Scan the records below for the line with "Given: Click the Sleeve length(in) header" and the line with "Duplicate the demo localremote remote". Repeat those two lines and every line between them exactly, and nothing else.

__EXTRACTED ENTRIES__
....

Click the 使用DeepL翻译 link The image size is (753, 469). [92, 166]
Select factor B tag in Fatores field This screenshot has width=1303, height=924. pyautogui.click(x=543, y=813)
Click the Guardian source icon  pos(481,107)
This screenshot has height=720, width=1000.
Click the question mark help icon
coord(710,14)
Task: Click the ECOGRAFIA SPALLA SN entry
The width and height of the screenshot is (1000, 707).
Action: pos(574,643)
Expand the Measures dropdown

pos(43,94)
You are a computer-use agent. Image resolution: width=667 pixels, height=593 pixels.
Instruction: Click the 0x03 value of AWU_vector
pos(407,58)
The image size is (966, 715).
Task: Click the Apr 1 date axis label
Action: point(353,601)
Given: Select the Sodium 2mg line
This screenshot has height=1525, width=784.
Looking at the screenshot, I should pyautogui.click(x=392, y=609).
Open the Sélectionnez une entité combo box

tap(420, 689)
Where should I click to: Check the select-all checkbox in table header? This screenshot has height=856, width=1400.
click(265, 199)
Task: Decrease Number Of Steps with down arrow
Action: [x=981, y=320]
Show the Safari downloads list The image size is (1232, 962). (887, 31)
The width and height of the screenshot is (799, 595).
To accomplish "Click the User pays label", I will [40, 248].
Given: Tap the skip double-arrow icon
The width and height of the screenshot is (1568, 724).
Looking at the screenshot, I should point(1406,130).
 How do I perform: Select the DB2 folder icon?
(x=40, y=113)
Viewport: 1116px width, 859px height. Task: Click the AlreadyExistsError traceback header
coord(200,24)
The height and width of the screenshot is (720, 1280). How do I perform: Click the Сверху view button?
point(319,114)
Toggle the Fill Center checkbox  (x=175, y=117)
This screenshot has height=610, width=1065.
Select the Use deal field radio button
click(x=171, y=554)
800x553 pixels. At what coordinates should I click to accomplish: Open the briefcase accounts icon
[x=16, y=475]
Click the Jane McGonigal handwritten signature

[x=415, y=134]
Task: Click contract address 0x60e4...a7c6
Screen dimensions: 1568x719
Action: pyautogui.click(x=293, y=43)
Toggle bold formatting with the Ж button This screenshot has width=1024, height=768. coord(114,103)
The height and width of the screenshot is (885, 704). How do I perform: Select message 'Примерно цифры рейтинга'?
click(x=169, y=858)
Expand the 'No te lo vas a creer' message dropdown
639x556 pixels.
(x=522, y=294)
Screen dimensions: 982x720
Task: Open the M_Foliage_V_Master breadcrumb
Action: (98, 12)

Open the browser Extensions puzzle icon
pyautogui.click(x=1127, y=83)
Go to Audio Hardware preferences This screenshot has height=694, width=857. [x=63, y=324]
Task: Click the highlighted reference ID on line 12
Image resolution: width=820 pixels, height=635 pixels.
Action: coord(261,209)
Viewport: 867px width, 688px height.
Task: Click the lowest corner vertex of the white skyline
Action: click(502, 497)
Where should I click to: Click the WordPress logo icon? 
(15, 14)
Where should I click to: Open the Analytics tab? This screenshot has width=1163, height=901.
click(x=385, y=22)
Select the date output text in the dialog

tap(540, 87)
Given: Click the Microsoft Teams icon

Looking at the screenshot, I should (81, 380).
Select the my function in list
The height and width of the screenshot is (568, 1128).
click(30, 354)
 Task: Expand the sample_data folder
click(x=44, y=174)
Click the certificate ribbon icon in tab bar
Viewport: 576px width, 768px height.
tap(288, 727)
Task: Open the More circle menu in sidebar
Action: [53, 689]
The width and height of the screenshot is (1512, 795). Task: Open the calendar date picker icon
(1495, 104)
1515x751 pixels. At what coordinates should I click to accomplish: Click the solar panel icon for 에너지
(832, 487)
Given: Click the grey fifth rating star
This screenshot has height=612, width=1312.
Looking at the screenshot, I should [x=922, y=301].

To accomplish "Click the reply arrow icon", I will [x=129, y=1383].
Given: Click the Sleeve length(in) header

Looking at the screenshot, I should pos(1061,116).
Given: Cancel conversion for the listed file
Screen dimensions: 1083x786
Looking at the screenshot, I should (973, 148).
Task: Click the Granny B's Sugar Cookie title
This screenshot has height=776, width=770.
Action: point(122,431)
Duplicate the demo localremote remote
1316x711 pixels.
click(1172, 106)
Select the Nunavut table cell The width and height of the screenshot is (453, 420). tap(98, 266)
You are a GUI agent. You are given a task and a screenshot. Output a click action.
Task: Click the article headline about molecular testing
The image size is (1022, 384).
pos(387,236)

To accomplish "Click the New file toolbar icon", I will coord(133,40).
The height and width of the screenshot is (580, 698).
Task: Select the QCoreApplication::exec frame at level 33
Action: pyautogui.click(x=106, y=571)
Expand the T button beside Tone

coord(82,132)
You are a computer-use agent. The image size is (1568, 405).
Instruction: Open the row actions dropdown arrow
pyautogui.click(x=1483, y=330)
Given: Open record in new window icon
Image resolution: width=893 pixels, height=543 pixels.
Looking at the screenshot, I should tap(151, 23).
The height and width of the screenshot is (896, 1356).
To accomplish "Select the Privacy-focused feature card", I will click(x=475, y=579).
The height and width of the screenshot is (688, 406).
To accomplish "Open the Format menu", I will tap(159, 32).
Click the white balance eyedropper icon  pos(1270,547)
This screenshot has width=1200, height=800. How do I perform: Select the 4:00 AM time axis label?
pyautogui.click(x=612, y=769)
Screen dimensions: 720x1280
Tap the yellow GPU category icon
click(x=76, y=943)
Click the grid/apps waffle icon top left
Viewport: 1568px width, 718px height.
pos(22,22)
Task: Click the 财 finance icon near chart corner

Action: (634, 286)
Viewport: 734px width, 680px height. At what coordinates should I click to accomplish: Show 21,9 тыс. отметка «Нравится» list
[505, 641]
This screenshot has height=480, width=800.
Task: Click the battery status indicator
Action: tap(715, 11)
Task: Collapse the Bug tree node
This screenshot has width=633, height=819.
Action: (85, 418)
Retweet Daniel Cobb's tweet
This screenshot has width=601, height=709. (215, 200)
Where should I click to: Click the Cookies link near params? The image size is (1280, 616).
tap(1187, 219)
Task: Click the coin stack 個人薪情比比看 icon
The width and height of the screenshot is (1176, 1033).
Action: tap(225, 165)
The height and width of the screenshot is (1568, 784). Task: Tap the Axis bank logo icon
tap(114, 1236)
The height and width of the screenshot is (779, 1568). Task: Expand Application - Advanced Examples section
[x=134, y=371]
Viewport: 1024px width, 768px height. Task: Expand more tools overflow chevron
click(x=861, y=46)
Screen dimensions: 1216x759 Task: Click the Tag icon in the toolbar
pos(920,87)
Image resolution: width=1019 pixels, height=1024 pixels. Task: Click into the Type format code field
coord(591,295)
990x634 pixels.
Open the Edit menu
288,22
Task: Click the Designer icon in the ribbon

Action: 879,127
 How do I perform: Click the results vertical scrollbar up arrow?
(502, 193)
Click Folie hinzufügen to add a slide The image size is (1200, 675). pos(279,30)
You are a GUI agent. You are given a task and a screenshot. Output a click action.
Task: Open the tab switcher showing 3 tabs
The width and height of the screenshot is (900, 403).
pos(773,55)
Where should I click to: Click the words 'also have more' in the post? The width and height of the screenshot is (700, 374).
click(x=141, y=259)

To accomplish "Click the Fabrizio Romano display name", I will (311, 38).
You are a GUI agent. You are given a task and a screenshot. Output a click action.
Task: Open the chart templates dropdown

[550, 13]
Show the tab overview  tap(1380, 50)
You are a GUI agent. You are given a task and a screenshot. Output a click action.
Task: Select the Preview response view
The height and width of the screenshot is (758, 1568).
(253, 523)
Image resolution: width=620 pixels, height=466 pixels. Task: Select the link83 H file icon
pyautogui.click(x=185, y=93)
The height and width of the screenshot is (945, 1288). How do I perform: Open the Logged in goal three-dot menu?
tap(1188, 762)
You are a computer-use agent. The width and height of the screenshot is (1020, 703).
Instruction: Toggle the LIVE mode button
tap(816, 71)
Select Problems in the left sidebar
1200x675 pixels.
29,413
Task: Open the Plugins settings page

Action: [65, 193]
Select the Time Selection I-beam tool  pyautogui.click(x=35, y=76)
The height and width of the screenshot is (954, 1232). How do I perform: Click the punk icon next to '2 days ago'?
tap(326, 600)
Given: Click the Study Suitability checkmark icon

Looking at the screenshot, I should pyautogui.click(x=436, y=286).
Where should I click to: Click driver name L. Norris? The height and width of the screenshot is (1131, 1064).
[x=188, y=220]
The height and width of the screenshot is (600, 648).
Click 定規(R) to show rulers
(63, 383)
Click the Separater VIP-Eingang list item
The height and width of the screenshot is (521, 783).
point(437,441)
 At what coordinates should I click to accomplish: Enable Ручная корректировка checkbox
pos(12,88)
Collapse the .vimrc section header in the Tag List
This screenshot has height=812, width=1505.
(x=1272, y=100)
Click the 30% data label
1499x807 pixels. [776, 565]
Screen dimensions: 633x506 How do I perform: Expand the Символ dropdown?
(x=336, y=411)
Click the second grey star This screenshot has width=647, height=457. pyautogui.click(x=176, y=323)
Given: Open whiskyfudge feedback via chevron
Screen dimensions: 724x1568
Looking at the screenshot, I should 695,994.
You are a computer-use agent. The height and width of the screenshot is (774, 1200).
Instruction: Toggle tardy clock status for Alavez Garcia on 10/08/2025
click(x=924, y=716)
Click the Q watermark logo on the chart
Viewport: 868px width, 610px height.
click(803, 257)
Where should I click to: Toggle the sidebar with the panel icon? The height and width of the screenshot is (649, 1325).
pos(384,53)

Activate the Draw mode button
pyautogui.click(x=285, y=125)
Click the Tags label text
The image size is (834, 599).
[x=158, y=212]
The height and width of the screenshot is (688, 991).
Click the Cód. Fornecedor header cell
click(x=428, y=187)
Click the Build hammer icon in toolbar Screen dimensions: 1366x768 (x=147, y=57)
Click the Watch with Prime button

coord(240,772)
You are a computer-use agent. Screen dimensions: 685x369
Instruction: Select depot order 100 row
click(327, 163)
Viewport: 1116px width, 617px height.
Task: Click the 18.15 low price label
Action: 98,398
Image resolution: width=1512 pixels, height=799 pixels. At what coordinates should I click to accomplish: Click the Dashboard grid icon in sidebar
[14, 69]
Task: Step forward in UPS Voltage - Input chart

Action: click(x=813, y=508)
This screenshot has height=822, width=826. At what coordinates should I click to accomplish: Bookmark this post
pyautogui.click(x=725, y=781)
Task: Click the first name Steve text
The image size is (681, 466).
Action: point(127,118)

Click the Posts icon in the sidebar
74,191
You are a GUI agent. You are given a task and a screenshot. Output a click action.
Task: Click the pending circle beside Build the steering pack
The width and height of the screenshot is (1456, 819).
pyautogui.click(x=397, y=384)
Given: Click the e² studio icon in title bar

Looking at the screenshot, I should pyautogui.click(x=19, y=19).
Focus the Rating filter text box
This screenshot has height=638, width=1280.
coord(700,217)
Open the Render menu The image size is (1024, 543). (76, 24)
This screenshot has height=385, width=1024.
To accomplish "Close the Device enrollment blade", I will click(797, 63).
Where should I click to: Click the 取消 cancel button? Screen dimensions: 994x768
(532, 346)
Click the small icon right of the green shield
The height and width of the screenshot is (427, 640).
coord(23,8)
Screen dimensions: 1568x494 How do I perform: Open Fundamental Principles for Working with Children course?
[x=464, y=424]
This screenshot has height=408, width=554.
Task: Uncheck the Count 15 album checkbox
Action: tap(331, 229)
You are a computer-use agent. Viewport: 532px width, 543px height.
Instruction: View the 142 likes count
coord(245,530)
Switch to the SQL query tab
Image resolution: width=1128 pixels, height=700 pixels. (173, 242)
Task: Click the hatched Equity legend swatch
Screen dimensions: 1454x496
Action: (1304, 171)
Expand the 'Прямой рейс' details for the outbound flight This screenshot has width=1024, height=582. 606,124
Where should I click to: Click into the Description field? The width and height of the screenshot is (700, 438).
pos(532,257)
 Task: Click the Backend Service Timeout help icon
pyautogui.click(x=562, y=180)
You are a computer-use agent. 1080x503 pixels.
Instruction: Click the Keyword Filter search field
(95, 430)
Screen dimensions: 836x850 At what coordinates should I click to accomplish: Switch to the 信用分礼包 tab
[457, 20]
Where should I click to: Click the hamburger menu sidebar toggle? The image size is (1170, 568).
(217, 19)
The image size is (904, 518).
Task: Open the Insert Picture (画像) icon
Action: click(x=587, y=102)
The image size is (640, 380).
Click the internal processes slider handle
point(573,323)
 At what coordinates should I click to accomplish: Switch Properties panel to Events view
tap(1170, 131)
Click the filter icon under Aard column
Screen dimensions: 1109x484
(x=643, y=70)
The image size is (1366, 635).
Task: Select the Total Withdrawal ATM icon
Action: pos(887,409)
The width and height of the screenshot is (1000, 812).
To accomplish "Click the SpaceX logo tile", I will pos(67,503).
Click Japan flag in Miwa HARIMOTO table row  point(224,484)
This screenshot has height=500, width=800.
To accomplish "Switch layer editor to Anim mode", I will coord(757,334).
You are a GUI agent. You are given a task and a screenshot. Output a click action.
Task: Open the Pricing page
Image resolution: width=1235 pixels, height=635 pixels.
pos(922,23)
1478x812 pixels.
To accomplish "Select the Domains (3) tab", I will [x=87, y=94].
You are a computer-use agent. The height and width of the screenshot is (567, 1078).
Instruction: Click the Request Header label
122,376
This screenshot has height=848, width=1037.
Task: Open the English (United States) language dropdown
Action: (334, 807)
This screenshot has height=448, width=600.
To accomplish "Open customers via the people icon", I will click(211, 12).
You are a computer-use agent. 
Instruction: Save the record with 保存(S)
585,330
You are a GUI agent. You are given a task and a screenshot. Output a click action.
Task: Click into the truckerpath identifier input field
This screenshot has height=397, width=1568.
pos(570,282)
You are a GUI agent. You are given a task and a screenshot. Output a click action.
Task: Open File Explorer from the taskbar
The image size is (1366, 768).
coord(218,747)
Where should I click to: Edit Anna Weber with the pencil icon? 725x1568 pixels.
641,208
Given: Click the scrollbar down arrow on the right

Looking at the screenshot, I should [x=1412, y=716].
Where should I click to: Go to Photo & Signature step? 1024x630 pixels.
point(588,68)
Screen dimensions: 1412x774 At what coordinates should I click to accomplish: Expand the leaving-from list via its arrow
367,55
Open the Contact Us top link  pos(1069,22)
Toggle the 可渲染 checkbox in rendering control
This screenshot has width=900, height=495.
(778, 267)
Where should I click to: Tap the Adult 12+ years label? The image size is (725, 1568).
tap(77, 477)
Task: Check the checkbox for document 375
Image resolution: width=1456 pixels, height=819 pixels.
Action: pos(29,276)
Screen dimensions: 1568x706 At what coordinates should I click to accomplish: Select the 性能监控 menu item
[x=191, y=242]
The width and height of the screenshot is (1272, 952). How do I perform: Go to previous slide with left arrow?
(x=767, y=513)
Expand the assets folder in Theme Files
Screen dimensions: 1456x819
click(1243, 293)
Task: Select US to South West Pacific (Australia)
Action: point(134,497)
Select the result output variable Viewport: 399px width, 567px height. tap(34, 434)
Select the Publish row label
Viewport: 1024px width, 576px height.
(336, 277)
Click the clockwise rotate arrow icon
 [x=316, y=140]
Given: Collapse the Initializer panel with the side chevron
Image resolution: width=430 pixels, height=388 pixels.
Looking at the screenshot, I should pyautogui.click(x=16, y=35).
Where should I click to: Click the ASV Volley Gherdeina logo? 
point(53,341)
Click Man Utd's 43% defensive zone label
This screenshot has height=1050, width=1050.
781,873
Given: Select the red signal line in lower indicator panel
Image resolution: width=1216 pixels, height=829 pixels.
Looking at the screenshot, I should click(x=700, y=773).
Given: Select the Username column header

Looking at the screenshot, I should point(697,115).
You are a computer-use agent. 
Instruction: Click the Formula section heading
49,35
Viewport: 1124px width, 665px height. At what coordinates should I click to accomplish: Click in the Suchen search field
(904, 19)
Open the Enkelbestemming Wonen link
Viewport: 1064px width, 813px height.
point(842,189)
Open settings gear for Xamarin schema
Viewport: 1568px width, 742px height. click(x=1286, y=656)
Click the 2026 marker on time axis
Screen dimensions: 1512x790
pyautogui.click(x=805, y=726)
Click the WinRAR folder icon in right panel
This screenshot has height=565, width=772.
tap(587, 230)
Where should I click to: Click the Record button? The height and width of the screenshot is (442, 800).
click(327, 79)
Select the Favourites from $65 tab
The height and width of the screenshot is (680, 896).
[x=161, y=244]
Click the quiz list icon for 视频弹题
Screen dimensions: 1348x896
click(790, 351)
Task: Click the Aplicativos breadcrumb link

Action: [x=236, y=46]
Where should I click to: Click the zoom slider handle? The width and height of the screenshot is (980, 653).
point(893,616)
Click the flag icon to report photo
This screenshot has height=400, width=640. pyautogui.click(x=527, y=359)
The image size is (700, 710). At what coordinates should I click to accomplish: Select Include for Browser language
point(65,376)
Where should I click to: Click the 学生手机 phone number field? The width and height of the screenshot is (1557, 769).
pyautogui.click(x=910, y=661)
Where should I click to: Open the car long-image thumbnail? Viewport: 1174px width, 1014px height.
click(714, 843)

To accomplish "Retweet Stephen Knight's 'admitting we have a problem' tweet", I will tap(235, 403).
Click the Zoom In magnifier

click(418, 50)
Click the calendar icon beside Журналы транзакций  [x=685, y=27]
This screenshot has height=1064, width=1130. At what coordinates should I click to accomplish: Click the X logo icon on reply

....

__SOLUTION BELOW__
Given: Click the Sleeve length(in) header

Looking at the screenshot, I should pos(1061,116).
Given: Cancel conversion for the listed file
Screen dimensions: 1083x786
Looking at the screenshot, I should (973, 148).
Task: Click the Granny B's Sugar Cookie title
This screenshot has height=776, width=770.
Action: point(122,431)
Duplicate the demo localremote remote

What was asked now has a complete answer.